Dexmedetomidine protects against acute lung injury in mice via the DUSP1/MAPK/NF-κB axis by inhibiting miR-152-3p.

Abstract

Acute lung injury (ALI) is a debilitating condition in clinics. Dexmedetomidine (Dex) is known for its anti-apoptotic and anti-inflammatory properties. This study attempted to investigate the protective mechanism of Dex in ALI mice. Mice were pretreated with Dex before model establishment by tracheal injection of lipopolysaccharide (LPS). Pulmonary function indexes and wet-to-dry (W/D) ratio were measured.
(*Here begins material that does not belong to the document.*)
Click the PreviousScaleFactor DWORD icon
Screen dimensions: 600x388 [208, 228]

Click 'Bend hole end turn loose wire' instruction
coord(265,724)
Pulmonary pathological changes were observed through HE staining, CD31+-positive mouse pulmonary microvascular endothelial cells (MPMVECs) were counted through immunofluorescence staining, and apoptosis was detected through TUNEL staining. miR-152-3p mimic, sh-DUSP1, or p38 MAPK inhibitor was delivered into MPMVECs, followed by combined treatment of Dex and LPS. miR-152-3p expression, apoptosis, levels of apoptosis- and MAPK/NF-κB pathway-associated proteins, and inflammatory factors were measured through RT-qPCR, flow cytometry, Western blot, and ELISA. The binding relationship of miR-152-3p and DUSP1 was verified through bioinformatics software and dual-luciferase assay. ALI mouse model was established after injection of miR-152-3p antagomir. Dex improved ALI mouse pulmonary function and mitigated injury in mice and MPMVECs. miR-125-3p overexpression or sh-DUSP1 partially abolished the protection of Dex on MPMVECs. miR-152-3p targeted DUSP1. sh-DUSP1 partially averted the protection of Dex on MPMVECs. Dex inhibited the activation of the MAPK/NF-κB pathway in MPMVECs mediated by LPS, which was partially reversed by sh-DUSP1. The p38 MAPK inhibitor SB203580 antagonized the protective effect of Dex on MPMVECs mediated by sh-DUSP1. Similarly, downregulation of miR-152-3p mitigated ALI via the DUSP1/MAPK/NF-κB axis in vivo. Dex relieved ALI in mice via the DUSP1/MAPK/NF-κB axis by down-regulating miR-152-3p.